§ **Excerpted records**:

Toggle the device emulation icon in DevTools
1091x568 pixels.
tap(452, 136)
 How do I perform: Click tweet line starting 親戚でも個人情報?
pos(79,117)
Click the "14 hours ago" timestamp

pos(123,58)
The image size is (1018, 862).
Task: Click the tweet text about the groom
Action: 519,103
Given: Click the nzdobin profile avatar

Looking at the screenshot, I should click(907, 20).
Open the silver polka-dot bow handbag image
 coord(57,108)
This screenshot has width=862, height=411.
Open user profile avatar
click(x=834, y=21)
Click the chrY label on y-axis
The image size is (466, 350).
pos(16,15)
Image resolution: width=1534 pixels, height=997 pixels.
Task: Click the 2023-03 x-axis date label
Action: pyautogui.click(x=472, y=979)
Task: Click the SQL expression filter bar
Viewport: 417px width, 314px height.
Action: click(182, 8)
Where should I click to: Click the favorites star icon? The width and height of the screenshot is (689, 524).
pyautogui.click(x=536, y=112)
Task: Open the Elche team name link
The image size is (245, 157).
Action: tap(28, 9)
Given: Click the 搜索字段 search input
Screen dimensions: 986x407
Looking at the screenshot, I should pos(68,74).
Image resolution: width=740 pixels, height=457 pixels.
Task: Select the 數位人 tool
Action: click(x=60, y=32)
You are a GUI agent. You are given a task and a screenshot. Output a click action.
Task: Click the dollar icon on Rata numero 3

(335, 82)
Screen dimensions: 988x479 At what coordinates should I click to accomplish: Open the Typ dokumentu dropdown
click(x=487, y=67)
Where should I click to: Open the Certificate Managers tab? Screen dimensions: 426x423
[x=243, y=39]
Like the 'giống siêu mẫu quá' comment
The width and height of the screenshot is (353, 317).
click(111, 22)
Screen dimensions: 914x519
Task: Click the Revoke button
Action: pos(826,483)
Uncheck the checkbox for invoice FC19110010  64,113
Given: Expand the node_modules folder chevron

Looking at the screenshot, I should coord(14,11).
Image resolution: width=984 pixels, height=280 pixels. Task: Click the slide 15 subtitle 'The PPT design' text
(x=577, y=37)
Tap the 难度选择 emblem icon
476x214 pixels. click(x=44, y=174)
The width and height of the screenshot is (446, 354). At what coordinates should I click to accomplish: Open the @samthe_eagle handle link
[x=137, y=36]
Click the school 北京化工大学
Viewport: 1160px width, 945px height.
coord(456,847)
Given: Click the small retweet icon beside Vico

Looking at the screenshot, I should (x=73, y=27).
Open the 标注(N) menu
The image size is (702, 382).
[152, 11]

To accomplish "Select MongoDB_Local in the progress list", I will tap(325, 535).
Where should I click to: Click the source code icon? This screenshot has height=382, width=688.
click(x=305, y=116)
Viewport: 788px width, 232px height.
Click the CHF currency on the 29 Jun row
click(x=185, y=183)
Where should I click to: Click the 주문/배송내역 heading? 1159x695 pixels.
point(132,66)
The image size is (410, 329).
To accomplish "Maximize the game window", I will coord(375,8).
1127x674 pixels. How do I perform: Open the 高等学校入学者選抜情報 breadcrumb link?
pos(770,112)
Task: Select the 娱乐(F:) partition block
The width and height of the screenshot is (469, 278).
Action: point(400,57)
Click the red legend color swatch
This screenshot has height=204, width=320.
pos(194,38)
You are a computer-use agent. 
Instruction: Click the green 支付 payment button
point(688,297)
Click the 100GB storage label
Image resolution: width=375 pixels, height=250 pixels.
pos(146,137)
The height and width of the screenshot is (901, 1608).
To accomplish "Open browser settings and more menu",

§ **What the task asks**: Find each line in the listing above that contains the word "dimensions", and copy those lines out in full.

§ **Final result**:
Screen dimensions: 986x407
Screen dimensions: 988x479 At what coordinates should I click to accomplish: Open the Typ dokumentu dropdown
Where should I click to: Open the Certificate Managers tab? Screen dimensions: 426x423
Screen dimensions: 914x519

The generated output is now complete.